**Selected passage**
********
Confirmed commit behavior is not RFC compliant

Reference files

a-test.yang

module a-test {
    namespace "http://test.com/yang/";
    prefix test;
  container contain-1 {
    list data {
      key "name";
      leaf name {
        type string;
      }
      leaf value {
        type string;
      }
    }
  }
}

input1.xml

<contain-1 xmlns="http://test.com/yang/">
  <name>key</name>
  <value>first_value</value>
</contain-1>

input2.xml

<contain-1 xmlns="http://test.com/yang/">
  <name>key</name>
  <value>second_value</value>
</contain-1>

input3.xml

<contain-1 xmlns="http://test.com/yang/">
  <name>key</name>
  <value>third_value</value>
</contain-1>

Case 1 | Second confirmed commit before first times out

From RFC6241

If a follow-up confirmed operation is issued before the timer expires, the timer is reset to the new value (600 seconds by default). Both the confirming commit and a follow-up confirmed operation MAY introduce additional changes to the configuration.

The second confirmed commit has to be treated as an update to the values of an existing confirmed commit. It must not overwrite the backup values set by the original confirmed commit operation.
********
**Supplied information**
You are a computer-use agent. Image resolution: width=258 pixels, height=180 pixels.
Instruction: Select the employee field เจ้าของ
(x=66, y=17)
********
**Tasks to carry out**
- A) Answer these questions from the confirmed-commit issue write-up, one answer per line, marked (i), (ii), and (iii):
(i) What namespace does the a-test module declare?
(ii) What value appears in input2.xml?
(iii) According to the RFC6241 passage, what is the default timer value?
- B) Reproduce word for word the part of the confirmed-commit issue write-up that begins at the words "Case 1 | Second" and ends after the words "to the configuration.".
- C) Go on with the confirmed-commit issue write-up, starting after its last sentence.

**Answers by task**
- A)
(i) http://test.com/yang/
(ii) second_value
(iii) 600 seconds

- B)
Case 1 | Second confirmed commit before first times out

From RFC6241

If a follow-up confirmed operation is issued before the timer expires, the timer is reset to the new value (600 seconds by default). Both the confirming commit and a follow-up confirmed operation MAY introduce additional changes to the configuration.

- C)
It seems every time a confirmed commit is received, the server creates a backup of the current running configuration. However, in this case, when the second commit is issued, no new backup must be done, since it is still the same transaction (the first confirmed commit was not confirmed by a confirming commit).

> edit-config --target candidate --config=input1.xml
> commit

> get-config --source candidate (at this point "key" has the value "first_value")
> get-config --source running (at this point "key" has the value "first_value")

> edit-config --target candidate --config=input2.xml
> commit --confirmed --confirm-timeout 600

> get-config --source candidate (at this point "key" has the value "second_value")
> get-config --source running (at this point "key" has the value "second_value")

> edit-config --target candidate --config=input3.xml
> commit --confirmed --confirm-timeout 10

> get-config --source candidate (at this point "key" has the value "third_value")
> get-config --source running (at this point "key" has the value "third_value")

wait 10 seconds...

> get-config --source candidate
> get-config --source running

Expected: both candidate and running have the value "first_value". Actual: both candidate and running have the value "second_value".

Case 2 | Rollback is not happening for session terminated (confirmed commit without persist)

From RFC6241

If the session issuing the confirmed commit is terminated for any reason before the confirm timeout expires, the server MUST restore the configuration to its state before the confirmed commit was issued, unless the confirmed commit also included a element.

> edit-config --target candidate --config=input1.xml
> commit

> get-config --source candidate (at this point "key" has the value "first_value")
> get-config --source running (at this point "key" has the value "first_value")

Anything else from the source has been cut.